Despite all the stimulation on the inside, it’s still impossible not to be mesmerized by Top Bar’s view of the city. Street lamps on Afonso Pena light the way up to Serra do Curral and down to the bus terminal. There isn’t much food on Top Bar’s menu, but the view and the kitschy decor are worth a stop for a beer before dinner.
Bitaca da Leste
R. Salinas, 2421
Walk back down Viaduto Santa Tereza and wend your way through the streets to the Santa Tereza neighborhood, a charming residential area where musicians gather to improvise at bars. Bitaca da Leste is a small bar and store with a record player, a few vinyls to choose from, and tables on the sidewalk.

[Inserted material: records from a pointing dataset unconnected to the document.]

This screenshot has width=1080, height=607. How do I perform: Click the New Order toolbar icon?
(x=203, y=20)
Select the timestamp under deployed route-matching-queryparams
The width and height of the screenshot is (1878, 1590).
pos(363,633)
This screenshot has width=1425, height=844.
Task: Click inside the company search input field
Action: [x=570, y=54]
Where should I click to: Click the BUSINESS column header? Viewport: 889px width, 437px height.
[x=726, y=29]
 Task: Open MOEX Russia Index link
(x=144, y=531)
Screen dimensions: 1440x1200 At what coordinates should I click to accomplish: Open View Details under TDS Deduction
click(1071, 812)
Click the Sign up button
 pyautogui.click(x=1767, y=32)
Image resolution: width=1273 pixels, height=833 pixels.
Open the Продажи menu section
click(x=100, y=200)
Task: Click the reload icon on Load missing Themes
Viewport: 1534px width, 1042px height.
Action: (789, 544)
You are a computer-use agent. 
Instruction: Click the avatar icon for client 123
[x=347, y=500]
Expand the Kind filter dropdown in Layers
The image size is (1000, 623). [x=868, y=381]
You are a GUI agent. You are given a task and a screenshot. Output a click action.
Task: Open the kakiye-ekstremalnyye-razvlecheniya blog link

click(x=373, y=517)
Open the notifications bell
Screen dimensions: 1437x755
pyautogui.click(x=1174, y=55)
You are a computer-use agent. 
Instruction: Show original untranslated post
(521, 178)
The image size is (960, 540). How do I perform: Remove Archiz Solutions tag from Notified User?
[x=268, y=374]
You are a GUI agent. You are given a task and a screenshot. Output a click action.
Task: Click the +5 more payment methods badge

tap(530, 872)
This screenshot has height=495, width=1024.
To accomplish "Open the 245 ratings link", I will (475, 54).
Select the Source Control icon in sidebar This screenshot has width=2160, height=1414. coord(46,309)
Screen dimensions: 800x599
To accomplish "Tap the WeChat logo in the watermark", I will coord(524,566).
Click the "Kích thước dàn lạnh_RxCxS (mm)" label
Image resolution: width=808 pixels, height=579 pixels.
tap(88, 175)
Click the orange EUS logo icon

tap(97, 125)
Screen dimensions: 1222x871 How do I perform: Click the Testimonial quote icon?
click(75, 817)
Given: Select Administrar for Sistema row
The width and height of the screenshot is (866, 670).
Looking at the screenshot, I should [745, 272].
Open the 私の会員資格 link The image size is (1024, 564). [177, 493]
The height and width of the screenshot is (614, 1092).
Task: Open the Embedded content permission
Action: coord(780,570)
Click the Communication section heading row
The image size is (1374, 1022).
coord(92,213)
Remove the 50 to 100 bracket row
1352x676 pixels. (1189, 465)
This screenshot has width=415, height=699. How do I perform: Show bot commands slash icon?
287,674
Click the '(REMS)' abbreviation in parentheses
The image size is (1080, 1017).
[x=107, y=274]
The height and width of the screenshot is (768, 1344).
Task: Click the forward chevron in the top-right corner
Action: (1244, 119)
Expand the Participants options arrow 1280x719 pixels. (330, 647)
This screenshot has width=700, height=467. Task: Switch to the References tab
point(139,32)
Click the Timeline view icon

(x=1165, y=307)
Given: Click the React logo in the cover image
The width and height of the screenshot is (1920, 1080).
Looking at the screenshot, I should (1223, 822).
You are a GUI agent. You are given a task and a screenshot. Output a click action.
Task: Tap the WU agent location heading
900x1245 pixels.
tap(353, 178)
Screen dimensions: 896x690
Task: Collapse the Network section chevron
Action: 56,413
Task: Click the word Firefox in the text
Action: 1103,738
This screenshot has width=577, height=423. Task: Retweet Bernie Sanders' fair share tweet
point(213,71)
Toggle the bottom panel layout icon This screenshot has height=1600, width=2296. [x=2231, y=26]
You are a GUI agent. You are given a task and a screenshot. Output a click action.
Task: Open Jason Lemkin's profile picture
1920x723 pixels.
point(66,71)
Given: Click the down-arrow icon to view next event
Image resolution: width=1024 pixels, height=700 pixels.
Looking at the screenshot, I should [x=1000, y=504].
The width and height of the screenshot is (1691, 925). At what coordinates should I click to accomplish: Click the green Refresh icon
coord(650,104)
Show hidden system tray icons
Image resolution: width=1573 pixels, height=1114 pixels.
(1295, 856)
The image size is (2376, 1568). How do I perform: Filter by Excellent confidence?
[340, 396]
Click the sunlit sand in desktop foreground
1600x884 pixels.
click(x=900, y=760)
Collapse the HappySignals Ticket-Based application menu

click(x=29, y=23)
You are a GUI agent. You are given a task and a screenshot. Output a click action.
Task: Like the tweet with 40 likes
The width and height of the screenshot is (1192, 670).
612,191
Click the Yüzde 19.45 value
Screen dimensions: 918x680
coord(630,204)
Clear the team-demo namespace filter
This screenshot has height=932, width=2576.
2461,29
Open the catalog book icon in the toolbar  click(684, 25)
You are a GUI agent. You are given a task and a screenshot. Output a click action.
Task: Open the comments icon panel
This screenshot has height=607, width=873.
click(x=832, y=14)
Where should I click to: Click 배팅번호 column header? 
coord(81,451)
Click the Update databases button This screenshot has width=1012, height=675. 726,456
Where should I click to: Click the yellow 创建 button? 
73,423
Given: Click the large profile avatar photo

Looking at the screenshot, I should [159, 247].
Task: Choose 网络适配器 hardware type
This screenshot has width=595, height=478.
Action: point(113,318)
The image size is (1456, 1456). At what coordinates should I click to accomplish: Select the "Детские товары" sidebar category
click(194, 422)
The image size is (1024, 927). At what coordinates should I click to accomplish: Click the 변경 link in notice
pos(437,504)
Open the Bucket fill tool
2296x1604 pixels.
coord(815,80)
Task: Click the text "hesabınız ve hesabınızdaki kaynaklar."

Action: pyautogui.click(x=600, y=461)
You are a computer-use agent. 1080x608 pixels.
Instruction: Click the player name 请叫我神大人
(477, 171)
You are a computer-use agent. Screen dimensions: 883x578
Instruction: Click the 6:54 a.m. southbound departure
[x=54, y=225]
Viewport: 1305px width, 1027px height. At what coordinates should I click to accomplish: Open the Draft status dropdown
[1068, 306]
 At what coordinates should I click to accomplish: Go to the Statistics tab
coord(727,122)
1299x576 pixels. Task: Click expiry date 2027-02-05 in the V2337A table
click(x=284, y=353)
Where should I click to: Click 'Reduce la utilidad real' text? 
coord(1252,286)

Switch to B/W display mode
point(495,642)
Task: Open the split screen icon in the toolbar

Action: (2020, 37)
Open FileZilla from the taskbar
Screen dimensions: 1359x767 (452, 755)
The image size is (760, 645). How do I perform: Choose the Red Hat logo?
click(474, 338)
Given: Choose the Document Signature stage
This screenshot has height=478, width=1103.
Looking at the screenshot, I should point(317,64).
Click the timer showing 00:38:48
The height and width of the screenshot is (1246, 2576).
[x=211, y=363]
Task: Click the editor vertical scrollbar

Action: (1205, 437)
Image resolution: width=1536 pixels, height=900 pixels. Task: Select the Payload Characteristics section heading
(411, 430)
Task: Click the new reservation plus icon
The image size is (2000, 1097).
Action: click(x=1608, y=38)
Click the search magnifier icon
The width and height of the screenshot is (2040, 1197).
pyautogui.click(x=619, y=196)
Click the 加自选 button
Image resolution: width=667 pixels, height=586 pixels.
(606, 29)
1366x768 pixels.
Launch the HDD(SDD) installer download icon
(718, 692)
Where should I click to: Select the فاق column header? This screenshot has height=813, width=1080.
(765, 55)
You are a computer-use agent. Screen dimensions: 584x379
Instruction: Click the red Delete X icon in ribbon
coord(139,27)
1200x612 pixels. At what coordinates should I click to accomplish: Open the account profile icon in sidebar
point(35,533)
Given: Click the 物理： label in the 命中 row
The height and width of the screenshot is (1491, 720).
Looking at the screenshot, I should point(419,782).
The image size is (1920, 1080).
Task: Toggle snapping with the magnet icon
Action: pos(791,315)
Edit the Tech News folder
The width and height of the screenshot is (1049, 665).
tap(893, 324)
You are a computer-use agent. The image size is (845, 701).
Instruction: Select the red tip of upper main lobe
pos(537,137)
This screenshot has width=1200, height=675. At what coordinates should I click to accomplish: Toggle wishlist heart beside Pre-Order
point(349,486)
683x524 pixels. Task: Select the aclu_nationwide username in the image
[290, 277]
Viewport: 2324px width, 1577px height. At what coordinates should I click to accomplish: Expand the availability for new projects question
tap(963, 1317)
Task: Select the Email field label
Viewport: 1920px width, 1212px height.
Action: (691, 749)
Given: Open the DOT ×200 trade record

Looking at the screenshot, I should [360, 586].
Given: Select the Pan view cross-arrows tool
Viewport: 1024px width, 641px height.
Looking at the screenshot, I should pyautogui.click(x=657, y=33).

Young owners Luiz Paulo Mairink and Alice Maciel prepare hearty meals with traditional ingredients. Try the crackling pork belly (crunchy skin on the outside, fatty, tender meat on the inside). The menu varies according to the season and day of the week. Ask for the special and trust the chef. Bitaca also has creative vegetarian options prepared with vegetables you’ve probably never tasted, like ora pro nobis, taioba, and jiló. Oh, and craft beer on tap.
R. Pouso Alegre, 2952
Walk down Capitão Bragança Street to Zona Last, an LGBTQ-friendly bar that is the perfect place to enjoy warm city nights. There’s artificial grass on the other side of its narrow street, and the crowd often blocks off traffic. Try the cachaça de jambú (made with an infusion of Amazonian flowers that numbs your mouth) straight from the northern state Pará. Local cachaças, drinks and, of course, beer are also on the menu. The bar doesn’t have a kitchen (you’re probably stuffed already anyway). This is a place to meet people and dance on the street. If you have any energy left, cross Silviano Brandão Avenue and dance off the rest of the calories you ate and drank today at Velma. The small, cheerful, often crowded nightclub stays open until morning with parties that vary from electronic to Brazilian northern music.